В отличие от некоторых сверстников, подсознательно и необоснованно винивших себя в семейных конфликтах, Мэй Фокс точно знала: родители развелись благодаря ей. Именно «благодаря», а не «по её вине», потому что пострадавших в этой истории не было. Даже Лиза со временем признала, что всё сложилось как нельзя лучше. Потому что благополучие бытовое не могло заменить благополучия душевного.
Отец не доверял людям, сомневался в существовании бескорыстия, искал подвох во всём, с чем имел дело, и не считал нужным этого скрывать. Он выводил из себя учителей и врачей, перессорился с половиной друзей и коллег, называя паранойю осмотрительностью, а резкость – искренностью. А ещё он ревновал жену. Не проходило и месяца, чтобы на его очаровательную, его любимую, его единственную Дейзи не обрушивались обвинения – беспочвенные, но настойчивые, упрямые, беспощадно мотивированные.
Уже позднее Мэй догадалась, что за этими сценами, за их пугающей неподвижностью (мать – застыла на диване, отец возвышается над ней и бросает в лицо холодные злые слова) скрывается любовь, не менее жестокая к охваченному чувством пленнику, чем к женщине, чей удар он так отчаянно пытается предугадать и едва ли не спровоцировать. Просто потому, что, нанесённый неожиданно, этот удар его убьёт. Любовь, замешанная на едкой неуверенности в себе. Повзрослевшая Мэй научилась понимать отца и сочувствовать ему. Но это было гораздо позднее. А тогда, в детстве…
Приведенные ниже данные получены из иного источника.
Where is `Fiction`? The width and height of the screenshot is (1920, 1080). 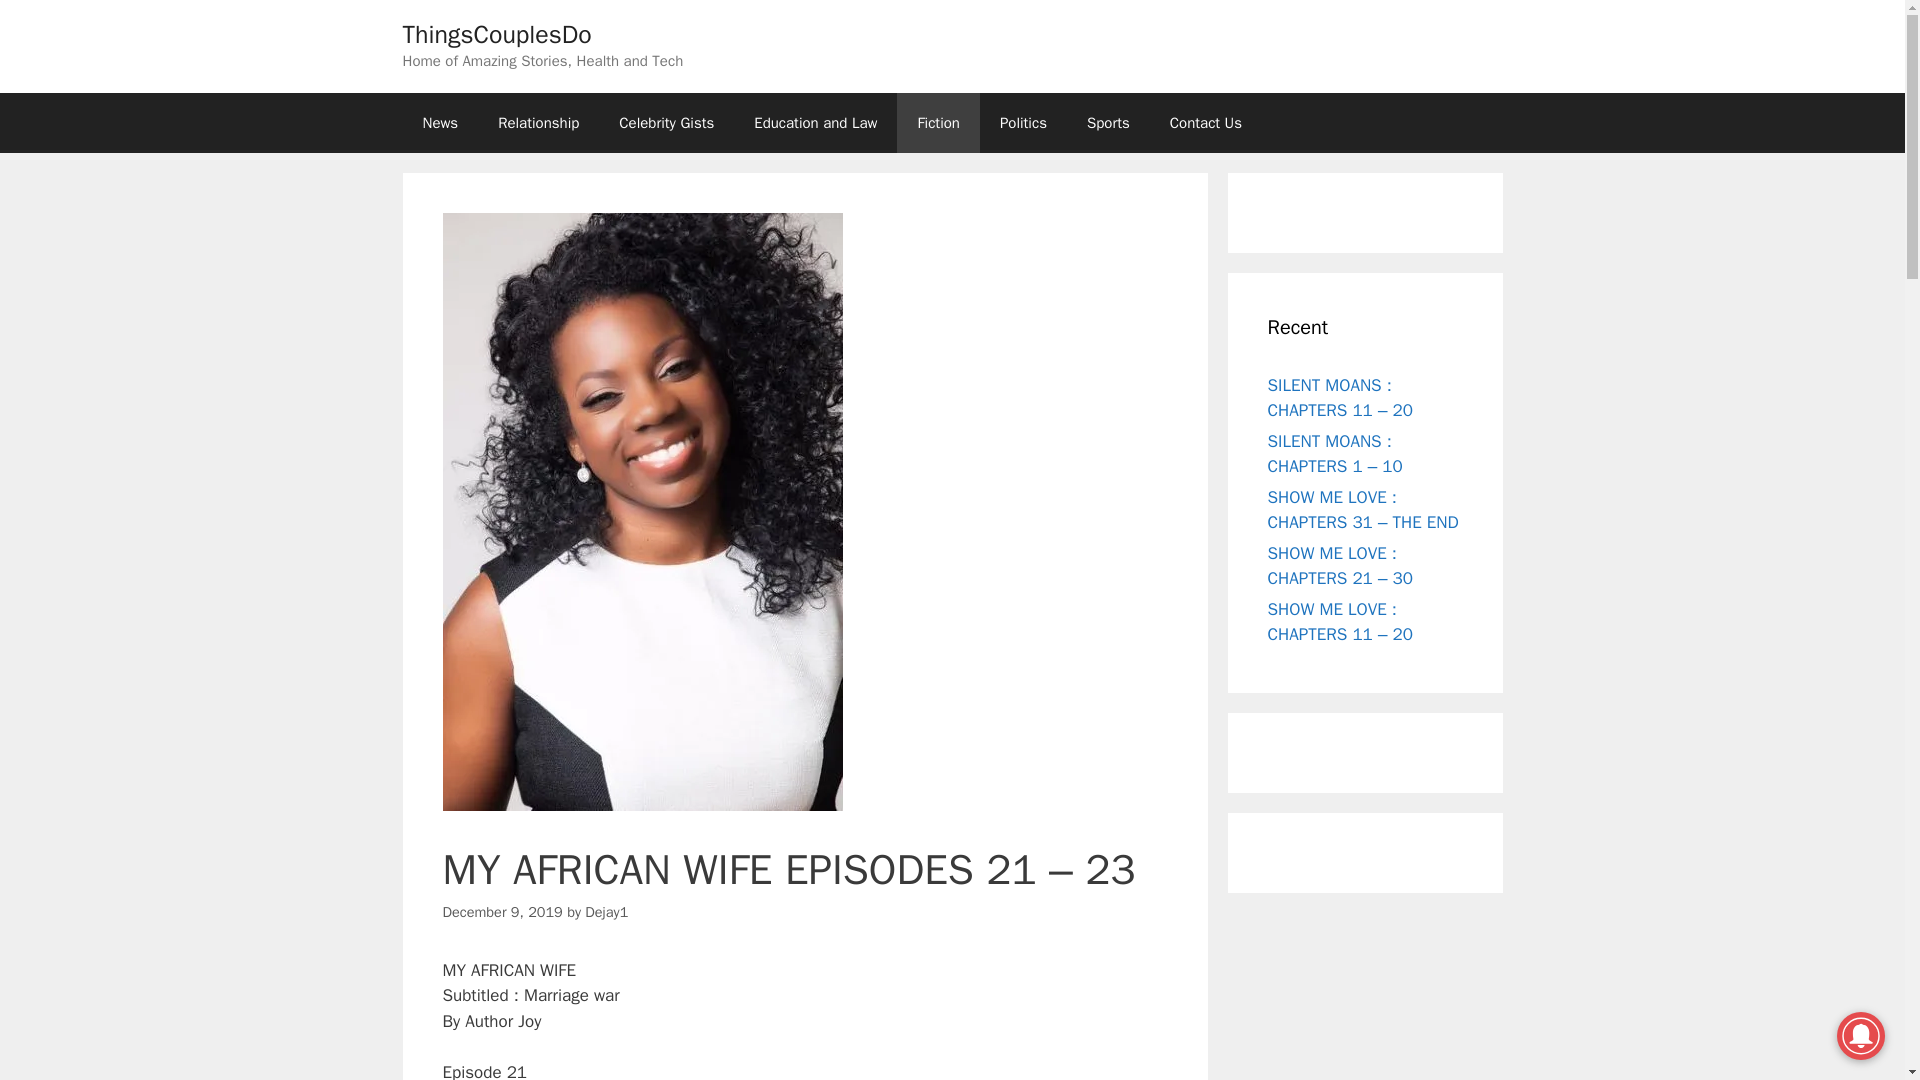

Первой о разводе заговорила бабушка. В тот самый день, когда у старшей внучки обнаружился редкий дар. Родители не слушали: сохранить семью ради двух маленьких дочерей казалось более правильным. И ещё три года после первых эмпатических всплесков всё оставалось по-прежнему. А потом обострение чувствительности Мэй совпало с родительской ссорой. И десятилетняя девочка узнала, что мама, оказывается, умеет злиться. И обижаться – горячо и болезненно. И прятать слёзы в глубине сухих грустных глаз. Узнала, что слова – это оружие, и от того, как оно поражает цель, можно получать удовольствие: радоваться собственной ловкости, стыдиться этой радости и упиваться этим стыдом, пьянея от каждого выпада и стремительно теряя способность и желание остановиться. Узнала и почувствовала больше, чем могла выдержать.
Нервного срыва дочери хватило для того, чтобы родители пересмотрели свои взгляды на важность полной семьи для благополучия детей и всерьёз задумались о разводе.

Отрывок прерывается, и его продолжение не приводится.